- Work instruction
The task calls for the count of lines containing "under" in these records, given as a number with no other words.

=-=-=-=-=

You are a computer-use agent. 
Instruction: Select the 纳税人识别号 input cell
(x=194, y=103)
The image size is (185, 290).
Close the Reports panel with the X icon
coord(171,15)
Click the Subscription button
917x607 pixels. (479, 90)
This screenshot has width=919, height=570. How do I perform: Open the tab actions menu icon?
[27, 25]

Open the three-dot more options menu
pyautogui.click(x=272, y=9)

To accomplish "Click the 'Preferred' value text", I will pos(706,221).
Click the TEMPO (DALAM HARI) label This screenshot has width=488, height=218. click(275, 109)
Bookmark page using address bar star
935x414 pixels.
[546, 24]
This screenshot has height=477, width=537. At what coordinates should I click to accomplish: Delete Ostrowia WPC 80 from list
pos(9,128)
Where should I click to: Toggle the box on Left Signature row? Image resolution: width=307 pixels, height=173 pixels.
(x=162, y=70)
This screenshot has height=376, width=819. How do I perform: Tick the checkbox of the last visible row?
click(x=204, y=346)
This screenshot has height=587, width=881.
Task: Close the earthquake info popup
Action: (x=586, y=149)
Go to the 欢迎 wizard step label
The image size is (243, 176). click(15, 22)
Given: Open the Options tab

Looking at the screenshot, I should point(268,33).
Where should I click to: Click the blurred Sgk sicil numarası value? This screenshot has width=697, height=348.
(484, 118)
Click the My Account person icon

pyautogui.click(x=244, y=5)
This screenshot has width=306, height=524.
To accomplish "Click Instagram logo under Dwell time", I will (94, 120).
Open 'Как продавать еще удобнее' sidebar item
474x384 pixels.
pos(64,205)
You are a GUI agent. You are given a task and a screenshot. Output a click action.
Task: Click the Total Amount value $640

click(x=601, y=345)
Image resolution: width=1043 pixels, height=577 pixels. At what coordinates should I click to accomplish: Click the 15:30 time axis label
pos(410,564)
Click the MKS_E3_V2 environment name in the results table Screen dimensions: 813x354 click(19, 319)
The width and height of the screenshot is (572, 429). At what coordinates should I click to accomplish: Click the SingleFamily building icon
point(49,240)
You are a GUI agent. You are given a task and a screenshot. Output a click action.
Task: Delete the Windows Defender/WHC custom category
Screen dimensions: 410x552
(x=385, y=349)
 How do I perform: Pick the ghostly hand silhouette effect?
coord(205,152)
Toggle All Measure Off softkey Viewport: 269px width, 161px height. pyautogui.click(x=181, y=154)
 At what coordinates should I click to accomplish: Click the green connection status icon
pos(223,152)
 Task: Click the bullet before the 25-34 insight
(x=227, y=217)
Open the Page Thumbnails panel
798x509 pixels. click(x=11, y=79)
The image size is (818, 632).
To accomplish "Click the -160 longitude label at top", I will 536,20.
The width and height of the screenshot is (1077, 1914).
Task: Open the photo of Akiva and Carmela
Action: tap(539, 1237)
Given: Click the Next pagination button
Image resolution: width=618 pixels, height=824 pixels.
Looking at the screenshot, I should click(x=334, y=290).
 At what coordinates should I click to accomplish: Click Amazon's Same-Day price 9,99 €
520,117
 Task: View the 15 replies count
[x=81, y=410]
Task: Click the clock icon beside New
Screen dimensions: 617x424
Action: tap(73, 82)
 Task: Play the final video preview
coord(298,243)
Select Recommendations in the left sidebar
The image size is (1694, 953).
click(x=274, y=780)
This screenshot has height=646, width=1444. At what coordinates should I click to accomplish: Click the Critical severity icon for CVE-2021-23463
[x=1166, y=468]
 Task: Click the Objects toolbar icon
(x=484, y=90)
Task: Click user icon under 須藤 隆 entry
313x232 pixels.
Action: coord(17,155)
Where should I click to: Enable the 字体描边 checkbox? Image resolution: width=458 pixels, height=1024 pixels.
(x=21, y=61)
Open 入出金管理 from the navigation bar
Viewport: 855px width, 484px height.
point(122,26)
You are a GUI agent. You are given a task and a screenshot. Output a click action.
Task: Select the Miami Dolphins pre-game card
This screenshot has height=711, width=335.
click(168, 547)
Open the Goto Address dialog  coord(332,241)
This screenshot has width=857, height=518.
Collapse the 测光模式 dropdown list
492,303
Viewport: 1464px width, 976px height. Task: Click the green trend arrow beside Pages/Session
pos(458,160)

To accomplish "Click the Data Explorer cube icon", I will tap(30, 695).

=-=-=-=-=

- Exercise response
2